→ Your goal: Switch "Fiat" to "Tesla" in the lines starting at the one containing "How do I perform: Click the Window" and ending at the one containing "will (x=416, y=784).". Return only those lines, with everything else left unchanged.

==== Record extracts ====

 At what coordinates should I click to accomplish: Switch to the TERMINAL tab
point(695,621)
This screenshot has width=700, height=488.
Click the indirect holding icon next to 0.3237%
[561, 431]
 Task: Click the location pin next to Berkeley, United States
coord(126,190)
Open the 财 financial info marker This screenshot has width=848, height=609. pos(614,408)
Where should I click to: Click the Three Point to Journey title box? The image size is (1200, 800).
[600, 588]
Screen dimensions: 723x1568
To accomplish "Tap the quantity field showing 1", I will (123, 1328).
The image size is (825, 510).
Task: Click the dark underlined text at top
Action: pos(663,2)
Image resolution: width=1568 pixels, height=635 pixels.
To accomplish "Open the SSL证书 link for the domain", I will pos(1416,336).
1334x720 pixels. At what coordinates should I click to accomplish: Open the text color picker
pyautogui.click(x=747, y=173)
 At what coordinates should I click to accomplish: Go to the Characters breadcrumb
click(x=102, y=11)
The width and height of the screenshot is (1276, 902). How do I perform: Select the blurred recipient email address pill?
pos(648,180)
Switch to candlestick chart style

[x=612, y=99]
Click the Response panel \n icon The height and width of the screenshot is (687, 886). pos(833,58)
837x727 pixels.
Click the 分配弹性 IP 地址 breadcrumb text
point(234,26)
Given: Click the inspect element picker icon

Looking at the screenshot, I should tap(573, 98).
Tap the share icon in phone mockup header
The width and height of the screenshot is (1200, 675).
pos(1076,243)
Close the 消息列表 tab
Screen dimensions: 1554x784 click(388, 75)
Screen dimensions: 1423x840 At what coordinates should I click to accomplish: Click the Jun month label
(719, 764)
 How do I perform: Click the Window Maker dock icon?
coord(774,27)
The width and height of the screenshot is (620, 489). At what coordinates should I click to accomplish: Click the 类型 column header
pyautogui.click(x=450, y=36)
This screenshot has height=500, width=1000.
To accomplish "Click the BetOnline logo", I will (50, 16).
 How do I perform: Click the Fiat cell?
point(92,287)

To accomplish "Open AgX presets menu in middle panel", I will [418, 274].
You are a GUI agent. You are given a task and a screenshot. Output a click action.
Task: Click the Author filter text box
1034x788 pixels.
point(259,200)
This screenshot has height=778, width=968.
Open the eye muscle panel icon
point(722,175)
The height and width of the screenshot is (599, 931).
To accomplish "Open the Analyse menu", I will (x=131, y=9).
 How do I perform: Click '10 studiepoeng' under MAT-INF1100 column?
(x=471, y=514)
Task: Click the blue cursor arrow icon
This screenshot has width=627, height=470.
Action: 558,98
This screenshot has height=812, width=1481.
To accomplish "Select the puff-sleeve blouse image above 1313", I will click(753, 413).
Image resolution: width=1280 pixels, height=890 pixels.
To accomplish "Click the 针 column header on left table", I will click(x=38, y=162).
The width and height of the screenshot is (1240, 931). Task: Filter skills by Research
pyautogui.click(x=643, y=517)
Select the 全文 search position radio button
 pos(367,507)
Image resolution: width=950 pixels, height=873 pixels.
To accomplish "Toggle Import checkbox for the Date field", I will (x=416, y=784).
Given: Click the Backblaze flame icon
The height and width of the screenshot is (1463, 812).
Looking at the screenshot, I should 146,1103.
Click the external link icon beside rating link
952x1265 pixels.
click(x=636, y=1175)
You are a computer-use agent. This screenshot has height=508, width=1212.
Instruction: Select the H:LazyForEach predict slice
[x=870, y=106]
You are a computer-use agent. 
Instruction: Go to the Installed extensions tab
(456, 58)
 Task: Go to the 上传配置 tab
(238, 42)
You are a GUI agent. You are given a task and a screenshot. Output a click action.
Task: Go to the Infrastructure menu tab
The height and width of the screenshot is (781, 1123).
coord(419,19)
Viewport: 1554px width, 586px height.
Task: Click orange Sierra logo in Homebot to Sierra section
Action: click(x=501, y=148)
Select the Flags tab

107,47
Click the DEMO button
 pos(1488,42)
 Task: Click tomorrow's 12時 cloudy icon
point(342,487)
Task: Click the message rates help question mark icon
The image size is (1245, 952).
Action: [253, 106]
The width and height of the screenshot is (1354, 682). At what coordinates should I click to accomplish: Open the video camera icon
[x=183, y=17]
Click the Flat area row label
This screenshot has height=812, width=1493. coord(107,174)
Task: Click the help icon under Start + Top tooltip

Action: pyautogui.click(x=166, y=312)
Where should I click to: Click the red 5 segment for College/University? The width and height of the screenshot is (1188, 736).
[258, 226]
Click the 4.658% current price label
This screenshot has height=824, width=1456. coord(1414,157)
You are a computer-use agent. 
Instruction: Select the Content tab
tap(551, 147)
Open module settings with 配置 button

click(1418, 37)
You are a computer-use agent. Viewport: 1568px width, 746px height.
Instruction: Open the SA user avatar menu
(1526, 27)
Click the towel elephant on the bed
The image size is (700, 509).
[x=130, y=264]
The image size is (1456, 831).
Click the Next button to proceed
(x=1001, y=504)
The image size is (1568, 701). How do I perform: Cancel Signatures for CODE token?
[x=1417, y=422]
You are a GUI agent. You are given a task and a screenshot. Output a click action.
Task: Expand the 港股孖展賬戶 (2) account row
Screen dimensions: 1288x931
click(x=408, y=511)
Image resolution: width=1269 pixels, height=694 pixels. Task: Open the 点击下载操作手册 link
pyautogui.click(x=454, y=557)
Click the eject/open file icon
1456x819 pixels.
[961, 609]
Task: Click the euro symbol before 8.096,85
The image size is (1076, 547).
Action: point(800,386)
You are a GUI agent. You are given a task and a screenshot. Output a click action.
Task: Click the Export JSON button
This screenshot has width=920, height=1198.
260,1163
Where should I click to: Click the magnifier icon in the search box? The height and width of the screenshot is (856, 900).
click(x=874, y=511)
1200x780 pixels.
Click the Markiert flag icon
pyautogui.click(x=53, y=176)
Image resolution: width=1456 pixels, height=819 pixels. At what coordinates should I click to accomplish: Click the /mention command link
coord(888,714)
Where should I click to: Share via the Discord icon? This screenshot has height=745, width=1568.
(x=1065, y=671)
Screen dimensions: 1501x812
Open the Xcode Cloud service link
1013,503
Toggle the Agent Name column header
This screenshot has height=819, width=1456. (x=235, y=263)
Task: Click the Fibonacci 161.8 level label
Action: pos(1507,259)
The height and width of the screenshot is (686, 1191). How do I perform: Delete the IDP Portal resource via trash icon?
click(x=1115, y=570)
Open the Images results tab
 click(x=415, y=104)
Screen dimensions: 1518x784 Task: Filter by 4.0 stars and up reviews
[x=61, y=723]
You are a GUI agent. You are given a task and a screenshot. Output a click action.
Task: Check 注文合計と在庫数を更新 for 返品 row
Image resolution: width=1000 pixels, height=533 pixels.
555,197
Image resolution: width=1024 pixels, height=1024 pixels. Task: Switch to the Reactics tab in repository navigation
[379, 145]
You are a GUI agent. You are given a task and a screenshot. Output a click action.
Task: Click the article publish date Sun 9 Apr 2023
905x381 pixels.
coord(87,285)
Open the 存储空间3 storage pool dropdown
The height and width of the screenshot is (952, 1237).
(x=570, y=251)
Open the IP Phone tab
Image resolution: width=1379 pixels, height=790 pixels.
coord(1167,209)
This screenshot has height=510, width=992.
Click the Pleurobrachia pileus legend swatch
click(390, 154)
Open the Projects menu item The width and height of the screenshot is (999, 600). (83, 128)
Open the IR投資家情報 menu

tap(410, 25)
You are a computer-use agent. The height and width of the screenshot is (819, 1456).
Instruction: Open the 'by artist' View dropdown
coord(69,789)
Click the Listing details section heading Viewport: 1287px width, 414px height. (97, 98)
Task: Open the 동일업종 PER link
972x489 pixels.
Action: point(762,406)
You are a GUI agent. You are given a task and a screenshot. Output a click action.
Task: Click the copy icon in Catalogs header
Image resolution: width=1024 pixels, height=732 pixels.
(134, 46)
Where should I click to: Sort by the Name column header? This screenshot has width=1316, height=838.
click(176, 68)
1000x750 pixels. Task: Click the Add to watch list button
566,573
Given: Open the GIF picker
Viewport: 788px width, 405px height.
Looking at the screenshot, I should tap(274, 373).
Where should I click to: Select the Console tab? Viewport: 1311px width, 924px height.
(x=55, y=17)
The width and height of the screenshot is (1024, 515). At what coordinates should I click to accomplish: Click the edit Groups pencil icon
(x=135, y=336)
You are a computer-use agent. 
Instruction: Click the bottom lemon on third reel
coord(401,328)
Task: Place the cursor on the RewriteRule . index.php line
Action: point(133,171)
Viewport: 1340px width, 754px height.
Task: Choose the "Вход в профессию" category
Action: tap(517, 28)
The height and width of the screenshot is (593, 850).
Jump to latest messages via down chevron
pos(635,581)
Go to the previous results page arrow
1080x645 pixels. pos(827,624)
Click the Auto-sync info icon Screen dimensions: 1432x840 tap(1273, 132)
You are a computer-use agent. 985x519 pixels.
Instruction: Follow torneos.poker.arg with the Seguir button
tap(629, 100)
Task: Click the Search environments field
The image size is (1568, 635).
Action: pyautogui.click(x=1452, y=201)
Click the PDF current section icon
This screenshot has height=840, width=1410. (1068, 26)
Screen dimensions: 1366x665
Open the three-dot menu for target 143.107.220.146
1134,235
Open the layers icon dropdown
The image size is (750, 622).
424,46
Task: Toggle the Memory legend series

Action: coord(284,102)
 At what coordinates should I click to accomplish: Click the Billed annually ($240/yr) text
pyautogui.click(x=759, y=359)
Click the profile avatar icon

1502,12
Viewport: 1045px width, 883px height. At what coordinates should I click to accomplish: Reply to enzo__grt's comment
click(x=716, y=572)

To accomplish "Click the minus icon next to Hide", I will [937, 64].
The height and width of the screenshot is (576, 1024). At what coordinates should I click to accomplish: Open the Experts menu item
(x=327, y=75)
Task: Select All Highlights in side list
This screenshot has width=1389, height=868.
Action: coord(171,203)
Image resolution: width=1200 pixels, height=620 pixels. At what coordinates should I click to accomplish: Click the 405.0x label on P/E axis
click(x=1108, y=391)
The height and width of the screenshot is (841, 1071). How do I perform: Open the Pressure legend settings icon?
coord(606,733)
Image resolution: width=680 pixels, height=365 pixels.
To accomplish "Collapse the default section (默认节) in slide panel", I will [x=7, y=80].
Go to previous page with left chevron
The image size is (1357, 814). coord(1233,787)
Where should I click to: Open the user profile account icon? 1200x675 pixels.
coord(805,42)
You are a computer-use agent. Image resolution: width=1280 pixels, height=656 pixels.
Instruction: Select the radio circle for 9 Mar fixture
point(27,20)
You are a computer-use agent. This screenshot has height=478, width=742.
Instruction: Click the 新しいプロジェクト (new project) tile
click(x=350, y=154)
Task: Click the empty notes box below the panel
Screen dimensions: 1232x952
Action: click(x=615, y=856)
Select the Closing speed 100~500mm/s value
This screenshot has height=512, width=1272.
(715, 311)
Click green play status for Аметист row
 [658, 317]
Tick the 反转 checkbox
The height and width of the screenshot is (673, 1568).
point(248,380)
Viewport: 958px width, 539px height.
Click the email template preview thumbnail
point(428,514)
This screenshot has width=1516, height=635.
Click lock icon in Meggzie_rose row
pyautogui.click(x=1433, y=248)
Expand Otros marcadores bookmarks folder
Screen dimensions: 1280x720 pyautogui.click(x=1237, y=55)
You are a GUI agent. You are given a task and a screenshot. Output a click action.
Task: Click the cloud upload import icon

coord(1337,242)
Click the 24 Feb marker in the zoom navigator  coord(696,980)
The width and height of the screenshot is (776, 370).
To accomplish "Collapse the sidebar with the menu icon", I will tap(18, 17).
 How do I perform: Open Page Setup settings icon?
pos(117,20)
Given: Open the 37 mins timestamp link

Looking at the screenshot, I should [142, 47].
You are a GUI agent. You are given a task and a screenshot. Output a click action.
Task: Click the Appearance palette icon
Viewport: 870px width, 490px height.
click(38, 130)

====

→ Response to the exercise:
 How do I perform: Click the Window Maker dock icon?
coord(774,27)
The width and height of the screenshot is (620, 489). At what coordinates should I click to accomplish: Click the 类型 column header
pyautogui.click(x=450, y=36)
This screenshot has height=500, width=1000.
To accomplish "Click the BetOnline logo", I will (50, 16).
 How do I perform: Click the Tesla cell?
point(92,287)

To accomplish "Open AgX presets menu in middle panel", I will [418, 274].
You are a GUI agent. You are given a task and a screenshot. Output a click action.
Task: Click the Author filter text box
1034x788 pixels.
point(259,200)
This screenshot has height=778, width=968.
Open the eye muscle panel icon
point(722,175)
The height and width of the screenshot is (599, 931).
To accomplish "Open the Analyse menu", I will (x=131, y=9).
 How do I perform: Click '10 studiepoeng' under MAT-INF1100 column?
(x=471, y=514)
Task: Click the blue cursor arrow icon
This screenshot has width=627, height=470.
Action: 558,98
This screenshot has height=812, width=1481.
To accomplish "Select the puff-sleeve blouse image above 1313", I will click(753, 413).
Image resolution: width=1280 pixels, height=890 pixels.
To accomplish "Click the 针 column header on left table", I will click(x=38, y=162).
The width and height of the screenshot is (1240, 931). Task: Filter skills by Research
pyautogui.click(x=643, y=517)
Select the 全文 search position radio button
 pos(367,507)
Image resolution: width=950 pixels, height=873 pixels.
To accomplish "Toggle Import checkbox for the Date field", I will (x=416, y=784).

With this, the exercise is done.